These docs are under active development and cover the v0.20 Kobicha security model.
Peios Learn
On this page
Print Full Specification
§9.2

Enforcement

§9.2.1 Caller identification

When a client connects to the query socket, eventd MUST obtain the caller's token by calling kacs_open_peer_token (PSD-004 syscall 1010) on the connected socket file descriptor. This returns a token fd representing the peer's identity, captured at connection time.

If kacs_open_peer_token fails, eventd MUST deny the query entirely (fail-closed).

§9.2.2 Query-time enforcement

Access control is enforced at query time, not at storage time. All events, logs, and metrics are stored regardless of who will eventually query them. Different callers querying the same data see different results based on their token.

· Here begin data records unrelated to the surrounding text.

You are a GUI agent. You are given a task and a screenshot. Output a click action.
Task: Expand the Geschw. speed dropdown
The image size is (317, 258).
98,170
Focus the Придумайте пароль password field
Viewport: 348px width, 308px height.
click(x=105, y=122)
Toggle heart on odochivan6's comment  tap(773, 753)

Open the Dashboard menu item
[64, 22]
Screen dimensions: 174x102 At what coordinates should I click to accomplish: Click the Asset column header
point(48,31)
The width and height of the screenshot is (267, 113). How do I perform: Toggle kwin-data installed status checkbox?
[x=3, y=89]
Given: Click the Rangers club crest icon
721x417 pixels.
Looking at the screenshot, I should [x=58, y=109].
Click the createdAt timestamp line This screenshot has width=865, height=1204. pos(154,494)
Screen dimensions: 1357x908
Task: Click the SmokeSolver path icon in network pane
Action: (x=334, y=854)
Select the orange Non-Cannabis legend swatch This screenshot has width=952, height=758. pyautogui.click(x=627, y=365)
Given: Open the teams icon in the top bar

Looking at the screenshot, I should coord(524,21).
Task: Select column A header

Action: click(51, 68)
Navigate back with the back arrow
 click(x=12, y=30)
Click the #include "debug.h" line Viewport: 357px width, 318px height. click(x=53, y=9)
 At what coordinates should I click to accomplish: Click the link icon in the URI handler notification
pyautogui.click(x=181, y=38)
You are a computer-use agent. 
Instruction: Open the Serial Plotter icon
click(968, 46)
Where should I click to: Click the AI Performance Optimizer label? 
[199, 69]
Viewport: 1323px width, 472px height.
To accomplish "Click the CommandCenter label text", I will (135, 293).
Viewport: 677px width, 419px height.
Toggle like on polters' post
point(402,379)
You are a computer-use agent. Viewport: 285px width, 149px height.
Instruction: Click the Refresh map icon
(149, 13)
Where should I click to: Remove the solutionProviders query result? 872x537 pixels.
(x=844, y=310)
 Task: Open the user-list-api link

This design is correct because:

  • Audit events MUST be stored regardless of who can read them. Filtering at storage time would violate audit integrity.
  • SDs can change over time. An administrator can grant or revoke access retroactively.
  • Multiple users with different access levels query the same event store.

§9.2.3 Access check flow

For each query:

  1. Obtain the caller's token via kacs_open_peer_token.
  2. Parse the query to determine the data source and filters.
  3. Execute the query against the database(s).
  4. For each unique pattern in the result set (distinct event type, log origin, or metric name): a. Resolve the SD for that pattern using hierarchical matching (§9.1). b. Construct the object type list with field GUIDs. c. Call kacs_access_check_list (PSD-004 syscall 1024) with the caller's token, the resolved SD, EVENTD_READ, the object type list, and an audit context identifying the pattern. d. Cache the per-field results for this (token, pattern) pair.
  5. For each record in the result set: a. Look up the cached per-field results for the record's pattern. b. If the root node was denied, exclude the entire record. c. If the root node was granted, include the record. For each field, include it only if the corresponding field node was granted.

§9.2.4 Caching

Access check results MUST be cached to avoid redundant syscalls. The caching strategy has two levels:

Record-level caching. If the SD for a pattern contains no object ACEs (no per-field restrictions), the access check result is a simple grant/deny on the root. This result is cached per (token, pattern) pair. A query returning 10,000 events across 20 distinct event types performs at most 20 access checks.

Field-level caching. If the SD contains object ACEs, the result depends on which fields are present in the record (different event types have different payload fields and thus different object type lists). The result is cached per (token, pattern, field set) tuple. Events of the same type have the same field set, so in practice this means one access check per (token, event type) pair.

SD caching. The SD resolution (pattern to SD lookup) SHOULD be cached across queries. eventd SHOULD watch the security registry subtree for changes and invalidate the SD cache when SDs are modified.

§9.2.5 Filtered results

Records and fields filtered by access control are silently excluded. The query response does not indicate that records or fields were filtered. The caller sees a result set that appears complete for their access level.

COUNT, COUNT BY, TOP N BY, and other aggregation queries MUST reflect only the records the caller is authorized to see.

§9.2.6 Streaming enforcement

For streaming queries, per-field access check results are cached from the initial query. If an SD changes during a streaming query, the SD cache is invalidated and subsequent batches are re-checked. Token changes (e.g., group membership changes) are not reflected during a streaming query -- the token is a snapshot captured at connection time.

§9.2.7 Cross-type filter enforcement

Cross-type filters (WHERE METRIC, WHERE EVENT, WHERE LOG) are subject to access control on both the primary data source and the cross-referenced data source. If the caller does not have EVENTD_READ on the cross-referenced pattern, the cross-type condition evaluates as if no matching data exists.

This ensures that cross-type filtering cannot be used to infer data the caller is not authorized to see.

§9.2.8 Audit trail

Every access check performed by eventd produces a KACS audit event via the SACL audit walk in the AccessCheck pipeline. eventd MUST pass an audit_context blob identifying the security pattern being accessed (e.g., "events:kacs.access_denied" or "logs:loregd"). This context appears in the emitted audit events, allowing the audit trail to identify exactly which observability data was accessed and by whom.

§9.2.9 Write-path access control

§9.2.9.1 Events

Event emission is controlled by KMES (PSD-003). The kmes_emit and kmes_emit_batch syscalls require SeAuditPrivilege. eventd is not involved in write-path access control for events.

§9.2.9.2 Logs and metrics

The log and metric ingestion sockets use filesystem permissions. The socket files SHOULD be created with permissions that allow all services managed by peinit to write.

ⓘ Informative
Socket-level file permissions are a v0.23 simplification for write-path access control on logs and metrics. Future versions may introduce SD-based write access control per origin or metric name.